Premier Izraela Benjamin Netanjahu wypowiadając się ponownie na temat mediów oskarżył je o publikowanie "fałszywych wiadomości" na jego temat. Odniósł się w ten sposób do rozpowszechnianych od miesięcy w mediach zarzutów korupcyjnych wobec jego osoby.
"Ogromna większość mediów - cytuje w czwartek słowa premiera izraelski dziennik "Jedijot Achronot" - nie ma ochoty relacjonować wam tego, co robimy".
"Wolą przedstawiać Izrael jako kraj izolowany i zacofany.

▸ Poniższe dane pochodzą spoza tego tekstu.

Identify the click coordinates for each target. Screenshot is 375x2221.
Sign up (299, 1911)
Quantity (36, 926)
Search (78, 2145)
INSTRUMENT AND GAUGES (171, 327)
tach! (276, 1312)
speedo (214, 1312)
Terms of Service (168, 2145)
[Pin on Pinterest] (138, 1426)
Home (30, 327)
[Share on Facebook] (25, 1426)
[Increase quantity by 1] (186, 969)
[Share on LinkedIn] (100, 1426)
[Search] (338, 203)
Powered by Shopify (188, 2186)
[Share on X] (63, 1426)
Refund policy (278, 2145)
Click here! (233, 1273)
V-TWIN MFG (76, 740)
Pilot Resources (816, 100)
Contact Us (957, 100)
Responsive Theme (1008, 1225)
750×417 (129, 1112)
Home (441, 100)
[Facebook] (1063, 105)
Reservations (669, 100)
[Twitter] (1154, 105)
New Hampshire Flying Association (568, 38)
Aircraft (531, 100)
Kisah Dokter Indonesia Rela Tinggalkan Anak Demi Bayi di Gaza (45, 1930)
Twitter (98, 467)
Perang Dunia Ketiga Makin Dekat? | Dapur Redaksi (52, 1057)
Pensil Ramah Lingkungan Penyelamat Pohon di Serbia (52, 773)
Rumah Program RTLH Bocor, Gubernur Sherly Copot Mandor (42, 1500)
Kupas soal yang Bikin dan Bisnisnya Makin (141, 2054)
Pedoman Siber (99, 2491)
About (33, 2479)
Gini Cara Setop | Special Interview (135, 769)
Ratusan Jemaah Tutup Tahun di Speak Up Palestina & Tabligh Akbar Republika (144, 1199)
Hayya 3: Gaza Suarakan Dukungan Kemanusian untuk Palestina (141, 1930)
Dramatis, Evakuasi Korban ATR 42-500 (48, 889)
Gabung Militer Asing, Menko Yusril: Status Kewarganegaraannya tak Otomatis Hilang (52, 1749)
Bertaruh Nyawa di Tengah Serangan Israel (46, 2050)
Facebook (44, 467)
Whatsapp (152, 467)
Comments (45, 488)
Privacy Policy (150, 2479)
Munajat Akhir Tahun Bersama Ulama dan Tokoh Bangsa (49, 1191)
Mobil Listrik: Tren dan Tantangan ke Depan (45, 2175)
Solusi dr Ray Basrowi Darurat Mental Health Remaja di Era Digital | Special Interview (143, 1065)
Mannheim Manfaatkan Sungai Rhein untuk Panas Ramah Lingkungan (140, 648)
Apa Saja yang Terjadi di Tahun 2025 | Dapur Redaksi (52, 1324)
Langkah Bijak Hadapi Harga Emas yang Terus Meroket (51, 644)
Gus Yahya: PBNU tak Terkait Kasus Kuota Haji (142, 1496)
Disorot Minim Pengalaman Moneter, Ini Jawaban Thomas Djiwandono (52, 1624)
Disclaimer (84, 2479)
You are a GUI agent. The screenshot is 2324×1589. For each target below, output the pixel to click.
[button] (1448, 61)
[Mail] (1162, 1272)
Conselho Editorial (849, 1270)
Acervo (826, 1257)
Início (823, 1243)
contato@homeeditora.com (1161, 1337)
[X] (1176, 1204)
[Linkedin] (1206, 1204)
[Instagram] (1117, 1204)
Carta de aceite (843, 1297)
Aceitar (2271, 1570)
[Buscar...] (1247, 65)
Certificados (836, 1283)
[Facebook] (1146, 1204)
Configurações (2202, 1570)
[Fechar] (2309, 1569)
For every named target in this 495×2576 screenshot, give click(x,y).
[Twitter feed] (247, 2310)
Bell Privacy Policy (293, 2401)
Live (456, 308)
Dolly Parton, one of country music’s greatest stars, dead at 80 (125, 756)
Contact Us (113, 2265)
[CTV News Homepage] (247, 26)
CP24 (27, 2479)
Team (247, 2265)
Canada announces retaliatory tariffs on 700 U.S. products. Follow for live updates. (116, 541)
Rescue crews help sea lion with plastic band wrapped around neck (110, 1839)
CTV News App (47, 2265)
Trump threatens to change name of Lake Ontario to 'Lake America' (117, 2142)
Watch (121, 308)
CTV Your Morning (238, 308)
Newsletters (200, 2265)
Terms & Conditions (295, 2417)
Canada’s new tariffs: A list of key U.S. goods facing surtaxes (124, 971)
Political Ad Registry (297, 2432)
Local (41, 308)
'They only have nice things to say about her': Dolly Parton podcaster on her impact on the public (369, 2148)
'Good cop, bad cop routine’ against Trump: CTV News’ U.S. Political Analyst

Po prostu nie chcą, aby obywatele Izraela dostrzegali jego sukcesy, to ich nie interesuje" - mówił Netanjahu w środę wieczorem podczas spotkania z dwoma tysiącami sympatyków jego partii, Likudu.
"Przemysł beznadziei"
Izraelski przywódca powiedział, że prasa jest stronnicza i ubolewał z powodu jej postawy: "To jest niesprawiedliwość ze strony przemysłu beznadziei", który produkuje "fake newsy".
Netanjahu uważa, że media popierają uczestników demonstracji odbywających się co sobotę pod domem mianowanego przezeń prokuratora generalnego Awiszaja Mandelblita, który jest oskarżany o opóźnianie śledztwa w sprawach, w których podejrzanym o popełnienie przestępstwa jest premier.
Prasa - powiedział Netanjahu do swych zwolenników - "z nieopisanym entuzjazmem" relacjonuje te protesty, aby "wywrzeć nacisk na instytucje stanowiące prawo, chce bowiem doprowadzić za wszelką cenę do tego, abym zasiadł na ławie oskarżonych".